*What is needed*
Isolate every line in the records below with "chart" in it.

━━━━━ Supplied material

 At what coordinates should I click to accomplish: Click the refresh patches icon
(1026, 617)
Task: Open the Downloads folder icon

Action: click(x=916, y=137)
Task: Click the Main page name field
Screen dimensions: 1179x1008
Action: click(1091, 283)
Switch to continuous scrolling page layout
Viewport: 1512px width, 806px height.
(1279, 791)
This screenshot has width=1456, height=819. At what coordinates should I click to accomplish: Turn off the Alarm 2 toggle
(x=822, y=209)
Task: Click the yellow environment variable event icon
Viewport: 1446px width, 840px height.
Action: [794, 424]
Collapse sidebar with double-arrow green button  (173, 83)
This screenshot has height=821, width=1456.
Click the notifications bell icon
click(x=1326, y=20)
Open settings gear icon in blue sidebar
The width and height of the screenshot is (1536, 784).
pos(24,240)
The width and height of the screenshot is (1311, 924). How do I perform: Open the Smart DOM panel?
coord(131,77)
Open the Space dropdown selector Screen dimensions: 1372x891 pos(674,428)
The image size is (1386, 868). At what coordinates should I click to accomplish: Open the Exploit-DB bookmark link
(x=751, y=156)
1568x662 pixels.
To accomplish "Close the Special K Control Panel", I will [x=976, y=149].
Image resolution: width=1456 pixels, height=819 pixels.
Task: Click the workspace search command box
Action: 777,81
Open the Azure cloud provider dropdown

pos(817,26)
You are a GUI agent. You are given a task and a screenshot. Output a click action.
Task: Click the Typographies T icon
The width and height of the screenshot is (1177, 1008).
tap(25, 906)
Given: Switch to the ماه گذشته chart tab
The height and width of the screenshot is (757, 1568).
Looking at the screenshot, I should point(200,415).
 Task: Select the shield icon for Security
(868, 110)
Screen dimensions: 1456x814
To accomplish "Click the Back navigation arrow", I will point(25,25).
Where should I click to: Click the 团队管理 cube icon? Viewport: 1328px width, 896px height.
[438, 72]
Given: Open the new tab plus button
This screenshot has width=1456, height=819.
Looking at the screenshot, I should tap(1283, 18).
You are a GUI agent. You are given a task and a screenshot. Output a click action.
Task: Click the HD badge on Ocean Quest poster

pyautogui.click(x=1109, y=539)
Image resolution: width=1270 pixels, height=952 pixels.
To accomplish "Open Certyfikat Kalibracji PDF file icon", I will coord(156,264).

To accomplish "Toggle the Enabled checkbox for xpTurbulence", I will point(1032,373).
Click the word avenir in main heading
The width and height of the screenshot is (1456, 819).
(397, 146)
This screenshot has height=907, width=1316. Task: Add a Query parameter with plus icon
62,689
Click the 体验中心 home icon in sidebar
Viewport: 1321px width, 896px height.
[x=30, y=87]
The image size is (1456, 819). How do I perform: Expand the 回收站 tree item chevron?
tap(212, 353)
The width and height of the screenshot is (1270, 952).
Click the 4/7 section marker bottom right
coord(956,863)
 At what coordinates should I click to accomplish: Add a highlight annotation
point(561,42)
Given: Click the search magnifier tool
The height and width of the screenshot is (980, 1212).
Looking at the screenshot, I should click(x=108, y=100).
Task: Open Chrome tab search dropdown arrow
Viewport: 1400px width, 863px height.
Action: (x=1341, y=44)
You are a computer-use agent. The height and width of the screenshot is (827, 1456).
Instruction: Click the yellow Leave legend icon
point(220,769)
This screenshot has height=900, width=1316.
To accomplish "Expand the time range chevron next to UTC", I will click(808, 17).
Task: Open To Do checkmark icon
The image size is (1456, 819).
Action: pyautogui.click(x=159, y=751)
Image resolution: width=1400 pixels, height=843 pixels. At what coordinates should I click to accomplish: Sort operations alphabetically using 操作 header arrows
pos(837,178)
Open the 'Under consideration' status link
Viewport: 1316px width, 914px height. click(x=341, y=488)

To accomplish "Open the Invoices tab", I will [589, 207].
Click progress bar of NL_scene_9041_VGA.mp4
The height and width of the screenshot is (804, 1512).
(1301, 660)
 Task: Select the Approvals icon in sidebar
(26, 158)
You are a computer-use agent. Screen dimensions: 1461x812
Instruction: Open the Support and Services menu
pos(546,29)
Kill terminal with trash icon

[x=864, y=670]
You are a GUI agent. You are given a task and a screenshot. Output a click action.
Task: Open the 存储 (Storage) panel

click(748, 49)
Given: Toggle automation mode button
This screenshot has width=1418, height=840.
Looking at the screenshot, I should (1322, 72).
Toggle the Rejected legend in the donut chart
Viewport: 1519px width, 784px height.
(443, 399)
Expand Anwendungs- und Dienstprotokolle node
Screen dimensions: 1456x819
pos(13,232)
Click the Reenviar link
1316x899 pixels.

━━━━━━━━━━

*Response*
Given: Switch to the ماه گذشته chart tab
Toggle the Rejected legend in the donut chart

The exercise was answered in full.